Thanks for your reply...This is for some elderly friends who are moving from France to England and for some reason they have paid up front to this company for a removal. I am sure its probably Ok but since they have found it is Spanish not French they are panicking that they may not be "kosher". I have found their CIF number from the invoice but cant seem to find a website to check it on. Perhaps you could advise me where to look.

I am just trying to put their minds at rest


----------



## xabiaxica (Jun 23, 2009)

buddie said:


> Thanks for your reply...This is for some elderly friends who are moving from France to England and for some reason they have paid up front to this company for a removal.
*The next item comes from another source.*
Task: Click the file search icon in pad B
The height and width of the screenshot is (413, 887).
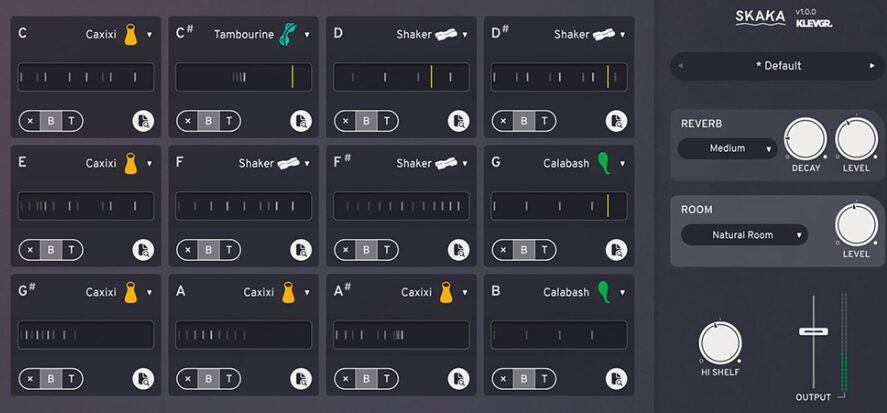Action: 617,379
I am sure its probably Ok but since they have found it is Spanish not French they are panicking that they may not be "kosher". I have found their CIF number from the invoice but cant seem to find a website to check it on. Perhaps you could advise me where to look.
> 
> I am just trying to put their minds at rest


I don't know if this will work, but you could try putting the CIF in this 

Validador CIF - NOTIN.NET


----------



## t&jelmojon (Apr 10, 2013)

buddie said:


> Please can somebody in the Torre del Mar area of Malaga confirm that the following is a real company and has anybody used them
> 
> 
> One Way Van Hire SL
> ...


Hi we used them this year and the van was very tatty and had several problems not what we expected also had to give €350 deposit which we were told we would get back (haven't yet even though 11 phone calls and loads of e mails later) still trying to get it back, keep saying they are out of the office!


----------